The PANDA experiment at FAIR aims to explore the transition between different QCD regimes by studying antiproton annihilations, focusing on hadron formation, exotic particles, and nucleon structure to deepen understanding of strong interactions.

Contribution

This paper details the physics goals of PANDA and explains why it is uniquely suited to investigate QCD phenomena at the nucleon scale.

Findings

Potential discovery of exotic hadrons with unusual quantum numbers

Enhanced understanding of the charmonium spectrum

Complementary insights into nucleon structure from electromagnetic measurements

Abstract

The standard model and Quantum Chromodynamics (QCD) have undergone rigorous tests at distances much shorter than the size of a nucleon. Up to now, the predicted phenomena are reproduced rather well. However, at distances comparable to the size of a nucleon, new experimental results keep appearing which cannot be described consistently by effective theories based on QCD. The physics of strange and charmed quarks holds the potential to connect the two energy domains, interpolating between the limiting scales of QCD. This is the regime which will be explored using the future Antiproton Annihilations at Darmstadt (PANDA) experiment at the Facility for Antiproton and Ion Research (FAIR). In this contribution some of the most relevant physics topics are detailed; and the reason why PANDA is the ideal detector to study them is given.
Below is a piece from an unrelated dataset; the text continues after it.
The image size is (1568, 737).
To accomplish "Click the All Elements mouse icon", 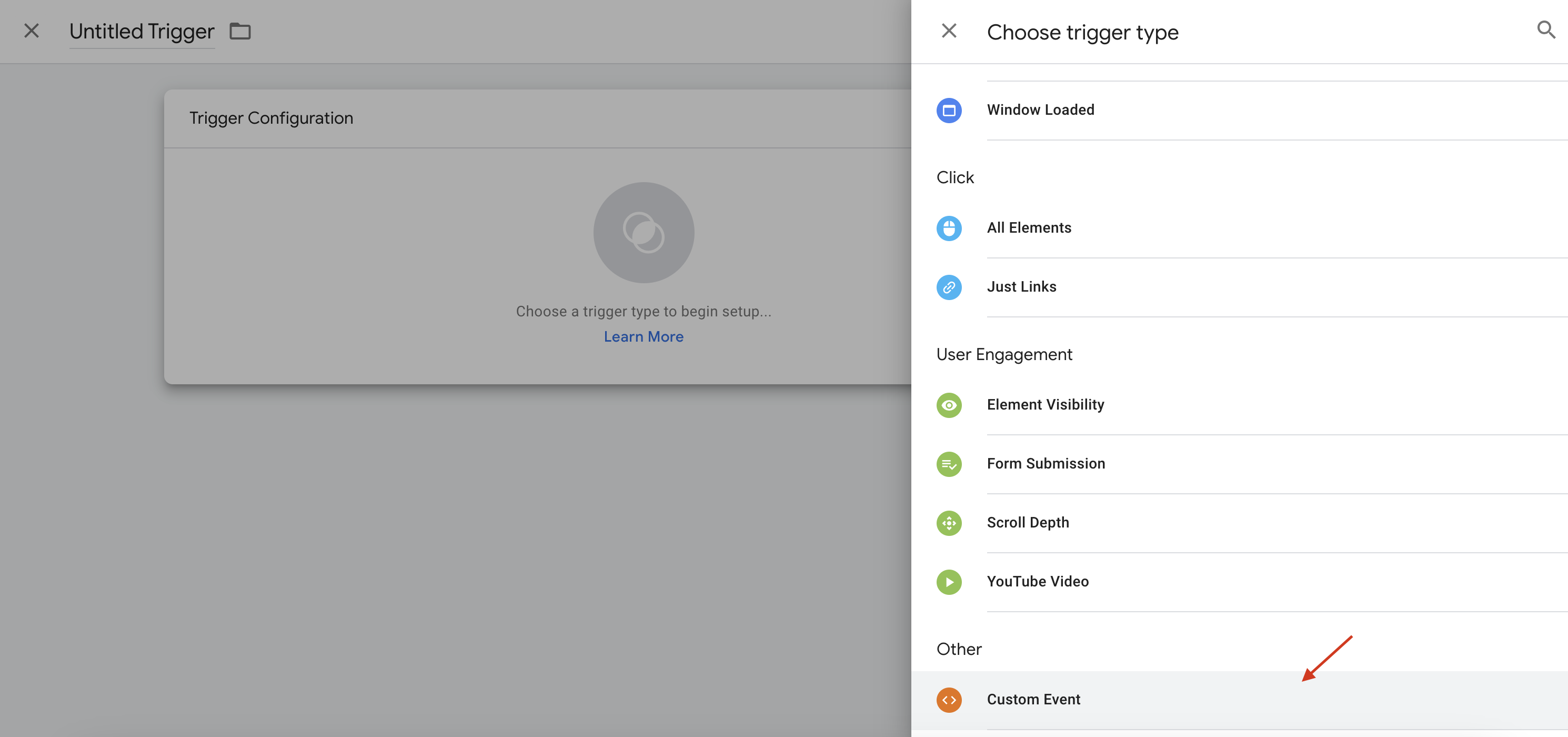I will click(949, 228).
Precision studies of hadron formation in the charmonium region will greatly advance our understanding of hadronic structure. It may reveal particles beyond the two and three-quark configuration, some of which are predicted to have exotic quantum numbers in that mass region. It will deepen the understanding of the charmonium spectrum, where unpredicted states have been found recently by the B-factories. To date the structure of the nucleon, in terms of parton distributions, has been mainly investigated using scattering experiments. Complementary information will be acquired measuring electro-magnetic final states at PANDA.